Разбор старых, выцветших, ломающихся в руках бумаг все-таки требует определенных навыков. В этом деле я обладал несравнимо большим опытом, чем Березкин и наши помощники — пилот и штурман. Поэтому постепенно я их оттеснил на второй план, им пришлось почти все время сидеть сложа руки, а сидеть сложа руки, как известно, занятие очень скучное. Вероятно, поэтому мысли пилота и штурмана возвратились к вертолету и находящемуся там хроноскопу; нам вежливо напомнили, что мы обещали в первый же день показать, как работает хроноскоп.
— Вот, — сказал штурман, осторожно приподнимая с пола заржавленный нож, принесенный из поварни пилотом. — Провентилировали бы вы эту штучку.
Симпатии Березкина при всем его уважении к письменным документам тоже принадлежали хроноскопу; от дела я его отстранил, и он решил, очевидно не без тайного умысла, поразить пилота и штурмана совершенством хроноскопа, уступить их просьбе.
— Дай какой-нибудь документик, — попросил он у меня. — Познакомлю ребят с хроноскопией.
Просьба мне не понравилась: пока бумаги не разобраны и не систематизированы — лучше их не трогать. Я замялся и пробормотал, что сейчас мне может понадобиться любая из этих страничек.
Штурман, выручая меня и испугавшись, что им не покажут хроноскоп в работе, снова помахал перед нами ножом.
— Можно же эту штучку…
Теперь загорелись глаза у Березкина. До сих пор мы ограничивались хроноскопией письменных документов, а тут представлялась возможность испытать хроноскоп на совершенно ином материале.
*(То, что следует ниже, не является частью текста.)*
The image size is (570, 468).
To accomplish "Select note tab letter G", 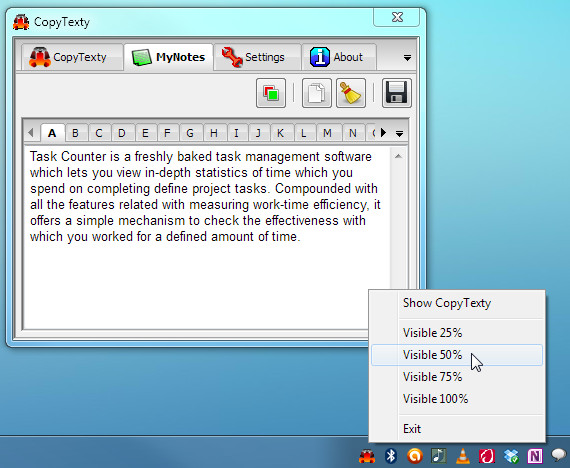I will [190, 133].
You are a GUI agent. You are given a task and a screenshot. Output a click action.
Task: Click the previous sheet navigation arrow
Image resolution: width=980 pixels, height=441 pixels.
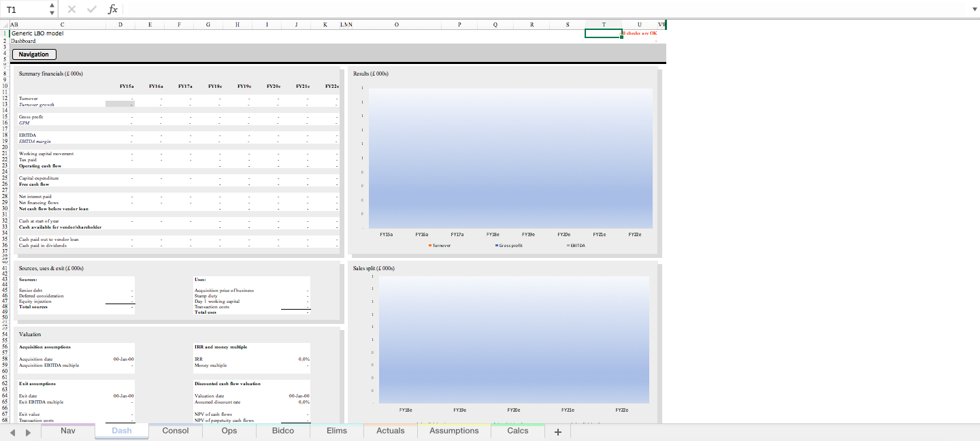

— Пошли, — сказал он штурману и пилоту. — Пусть Вербинин тут один командует.
Меня больше всего интересовали дневники начальника экспедиции Жильцова. Сопоставив разные тексты и почерки, я, наконец, обнаружил записи самого Жильцова. Они пострадали сильно, в душе я тоже проклинал безумца, порезавшего и порвавшего дневники, но все-таки работа успешно продвигалась вперед, и я надеялся дня за два закончить предварительную разборку материалов.
По времени давно уже наступила ночь, я трудился, радуясь, что на Чукотке сейчас стоит полярный день и короткие сумерки сгущаются лишь в полночь. Я был настолько поглощен своими делами, что, услышав крик Березкина, не обратил на него внимания, он просто не дошел до моего сознания.
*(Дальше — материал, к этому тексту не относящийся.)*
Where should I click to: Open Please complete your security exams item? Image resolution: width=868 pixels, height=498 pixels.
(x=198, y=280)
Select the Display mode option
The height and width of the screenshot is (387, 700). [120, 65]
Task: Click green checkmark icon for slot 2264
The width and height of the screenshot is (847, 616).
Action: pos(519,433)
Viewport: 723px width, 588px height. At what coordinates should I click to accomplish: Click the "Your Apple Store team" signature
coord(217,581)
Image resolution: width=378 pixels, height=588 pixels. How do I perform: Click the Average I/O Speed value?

По времени давно уже наступила ночь, я трудился, радуясь, что на Чукотке сейчас стоит полярный день и короткие сумерки сгущаются лишь в полночь. Я был настолько поглощен своими делами, что, услышав крик Березкина, не обратил на него внимания, он просто не дошел до моего сознания.
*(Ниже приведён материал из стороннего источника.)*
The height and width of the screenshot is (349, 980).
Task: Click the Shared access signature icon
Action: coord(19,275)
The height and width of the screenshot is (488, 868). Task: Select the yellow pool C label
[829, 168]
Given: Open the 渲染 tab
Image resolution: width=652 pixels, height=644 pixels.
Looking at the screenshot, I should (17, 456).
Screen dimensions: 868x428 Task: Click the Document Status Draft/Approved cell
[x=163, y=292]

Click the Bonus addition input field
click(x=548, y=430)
Березкин, а следом за ним и пилот ворвались в палатку.
— Ты что, заснул? — нетерпеливо спросил Березкин. — Кричим тебя, кричим! Быстрее, быстрее! Совершенно неожиданный результат!
Он потащил меня за собой, но я сначала тщательно прикрыл документы и лишь потом вышел из палатки.
— Что случилось?
Березкин и пилот, не отвечая, волокли меня к вертолету, но более непосредственный штурман, выскочивший из вертолета нам навстречу, крикнул:
— Нож заржавел от крови! — он глотнул воздух и тихо добавил:-Самоубийство. — Потом уже совершенно другим тоном, не скрывая восхищения, сказал, имея в виду хроноскоп: — Ну и аппаратик! Чудо просто!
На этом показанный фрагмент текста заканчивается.